Zimbabwe’s Kirsty Coventry is an Olympic swimming champion and former world-record holder, but her retirement from top-level sport following the Olympic Games Rio 2016 last summer did not signal the end of her involvement in the Olympic Movement.
The 33-year-old has recently been appointed chef-de-mission of her country’s team for the 2018 Youth Olympic Games (YOG) which will take place in Buenos Aires next year in October. The swimming icon admits that she is hugely honoured to have been awarded the position and feels that it was the right step for her to take after hanging up her goggles for good last year.
“This feels like a really natural progression from one thing into the next,” she said. “For me, it was about figuring out how I could be a support to the athletes and then this position came up so it was good timing. I was super-excited to get it. I felt like this would be a great opportunity to spend some time with up-and-coming athletes and, for me, I think that having been a part of the International Olympic Committee (as the IOC Athletes Commission Representative on the Foundation Board of the World Anti-Doping Agency) for the past few years and having gone to the YOG, this seemed something that I would hopefully be able to add some value to in terms of helping the athletes achieve their goals.”
The young Zimbabwean athletes could not have hoped for a more qualified chef-de-mission.

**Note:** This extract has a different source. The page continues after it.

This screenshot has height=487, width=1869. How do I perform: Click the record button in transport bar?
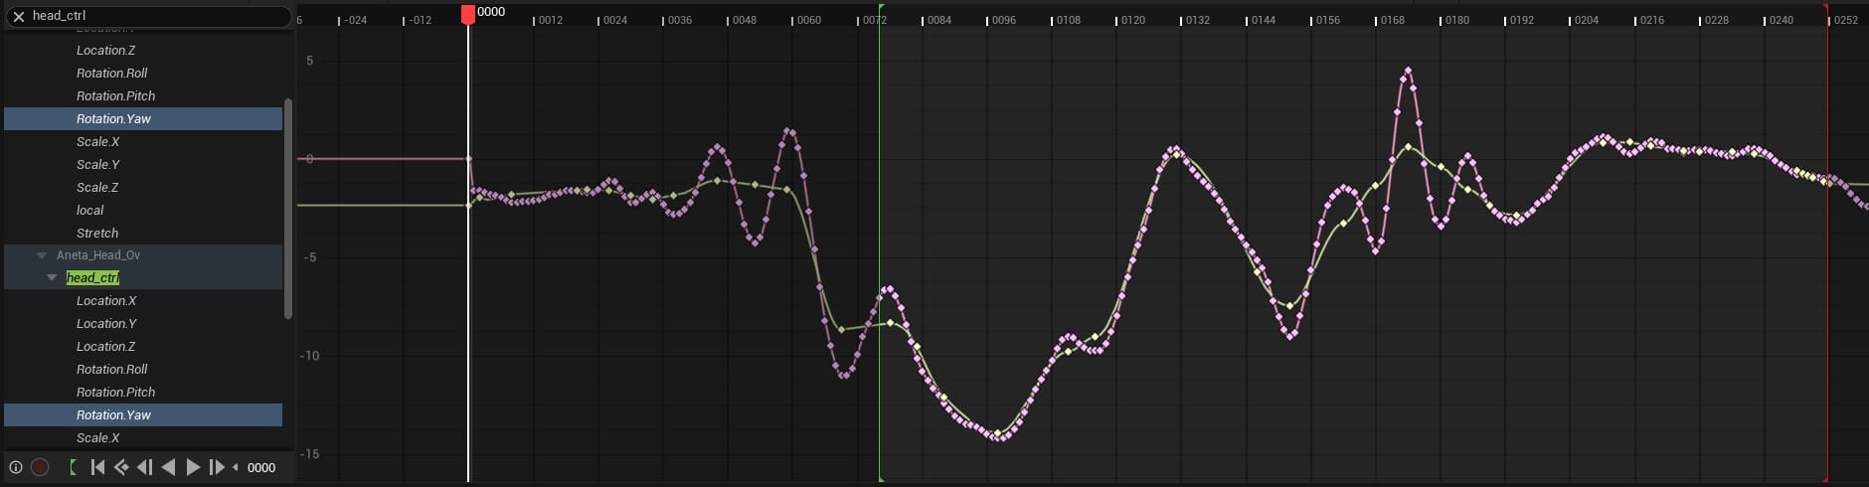pos(40,467)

Coventry won everything there is to win in her discipline; over the course of her 16-year international career, she picked up an incredible 20 world championship and Olympic medals. She has also, though, endured the lows that elite sport inevitably brings and so is hopeful that her vast experience will be a useful resource for the young Zimbabwean athletes to tap into.
“I hope that my experience will be helpful,” she says. “That was part of what gave me the confidence to apply for this position- that I’ve been through so many different things in sport. I’ve been through ups and downs, I’ve gone through successes and disappointments and so hopefully, when the athletes speak to me, they will feel that and so they’ll feel comfortable.”

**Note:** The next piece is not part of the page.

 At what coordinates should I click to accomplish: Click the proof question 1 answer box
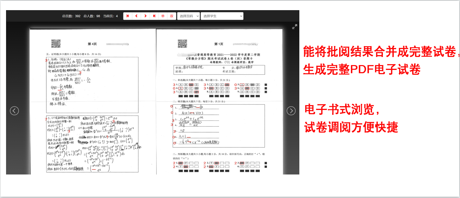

The YOG has become a starting block for thousands of young athletes to help them early on in their international sporting careers on and off the field of play. Many of the young athletes make the transition to the Olympic Games and Coventry, who was just 16 when she competed in her first Olympic Games, agrees wholeheartedly that next year’s YOG in Argentina will play a significant part in the what is often a tricky transition from youth to senior competition.

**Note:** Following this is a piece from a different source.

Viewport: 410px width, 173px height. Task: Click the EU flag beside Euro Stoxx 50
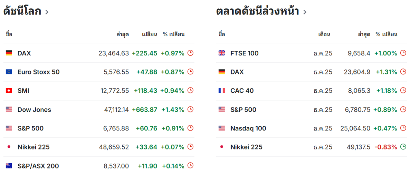(9, 72)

“I believe that this experience will be extremely important for the young athletes,” she explains. “I think it’s a very good stepping-stone to help them try to understand the magnitude of the Olympic Games because it’s just such a massive thing. I remember at my first Olympic Games being quite overwhelmed and thinking: ‘Oh my gosh, this is absolutely huge!’. You’re in the Village with athletes from all these different sports and all these sporting icons and heroes which is very different.
“The YOG will also help them understand the pressure that comes with representing your country at the top level. I think it’s really important for them to go there and learn about what major events are like so that by the time they get to the next level which is the World Championships or the Olympic Games, they have the confidence of knowing what they need to do and how they need to prepare in order to do well.”